- _The problem_
Only the lines from the one containing "Viewport: 750px width, 443px height." through the end of the data belong in the answer; reproduce them exactly.

- _Input records_
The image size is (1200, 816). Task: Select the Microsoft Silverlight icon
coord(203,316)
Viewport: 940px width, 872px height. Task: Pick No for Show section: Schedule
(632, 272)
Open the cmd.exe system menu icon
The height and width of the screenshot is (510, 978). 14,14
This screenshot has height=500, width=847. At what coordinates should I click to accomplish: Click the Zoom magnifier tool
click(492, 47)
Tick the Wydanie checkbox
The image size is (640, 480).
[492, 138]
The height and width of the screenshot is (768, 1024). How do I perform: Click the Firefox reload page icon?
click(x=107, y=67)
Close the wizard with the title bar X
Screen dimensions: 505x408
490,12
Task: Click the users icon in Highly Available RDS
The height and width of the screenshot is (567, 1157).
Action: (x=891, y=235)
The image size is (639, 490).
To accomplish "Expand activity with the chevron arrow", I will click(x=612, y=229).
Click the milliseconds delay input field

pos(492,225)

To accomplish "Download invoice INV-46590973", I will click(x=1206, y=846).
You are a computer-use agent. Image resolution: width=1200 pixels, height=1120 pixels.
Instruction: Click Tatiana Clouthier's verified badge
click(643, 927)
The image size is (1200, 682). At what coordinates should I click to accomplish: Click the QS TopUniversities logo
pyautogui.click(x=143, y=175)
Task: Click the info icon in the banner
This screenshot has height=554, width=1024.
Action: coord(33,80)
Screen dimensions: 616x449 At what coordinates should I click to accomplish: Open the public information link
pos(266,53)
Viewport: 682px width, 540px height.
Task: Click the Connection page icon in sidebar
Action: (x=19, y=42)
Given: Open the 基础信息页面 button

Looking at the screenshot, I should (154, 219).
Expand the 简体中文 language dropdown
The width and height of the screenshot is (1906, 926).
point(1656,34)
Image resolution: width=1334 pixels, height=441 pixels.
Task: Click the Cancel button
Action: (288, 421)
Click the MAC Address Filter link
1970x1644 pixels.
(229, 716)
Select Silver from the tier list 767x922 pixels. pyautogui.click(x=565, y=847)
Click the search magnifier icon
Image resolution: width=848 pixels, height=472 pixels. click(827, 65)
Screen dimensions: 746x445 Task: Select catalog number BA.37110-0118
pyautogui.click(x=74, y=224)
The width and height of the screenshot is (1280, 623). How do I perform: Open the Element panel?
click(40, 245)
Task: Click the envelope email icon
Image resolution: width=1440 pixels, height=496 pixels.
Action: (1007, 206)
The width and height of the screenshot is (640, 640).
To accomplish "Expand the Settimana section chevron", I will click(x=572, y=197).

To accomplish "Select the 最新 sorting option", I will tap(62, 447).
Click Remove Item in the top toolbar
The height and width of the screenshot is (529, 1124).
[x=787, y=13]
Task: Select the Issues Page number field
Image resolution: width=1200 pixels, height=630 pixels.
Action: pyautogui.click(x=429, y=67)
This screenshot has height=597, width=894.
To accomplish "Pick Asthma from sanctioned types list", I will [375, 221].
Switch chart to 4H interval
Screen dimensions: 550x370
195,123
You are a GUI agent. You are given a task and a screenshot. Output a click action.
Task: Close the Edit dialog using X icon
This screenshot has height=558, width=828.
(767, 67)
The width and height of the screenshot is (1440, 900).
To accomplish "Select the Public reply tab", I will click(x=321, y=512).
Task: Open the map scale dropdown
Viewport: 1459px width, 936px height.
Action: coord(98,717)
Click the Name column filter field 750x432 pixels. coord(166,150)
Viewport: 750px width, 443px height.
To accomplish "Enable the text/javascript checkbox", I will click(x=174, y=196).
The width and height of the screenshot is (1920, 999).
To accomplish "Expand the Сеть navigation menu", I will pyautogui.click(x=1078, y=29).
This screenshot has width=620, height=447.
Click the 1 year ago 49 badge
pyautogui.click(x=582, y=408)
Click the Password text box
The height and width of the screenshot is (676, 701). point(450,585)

- _Task result_
Viewport: 750px width, 443px height.
To accomplish "Enable the text/javascript checkbox", I will click(x=174, y=196).
The width and height of the screenshot is (1920, 999).
To accomplish "Expand the Сеть navigation menu", I will pyautogui.click(x=1078, y=29).
This screenshot has width=620, height=447.
Click the 1 year ago 49 badge
pyautogui.click(x=582, y=408)
Click the Password text box
The height and width of the screenshot is (676, 701). point(450,585)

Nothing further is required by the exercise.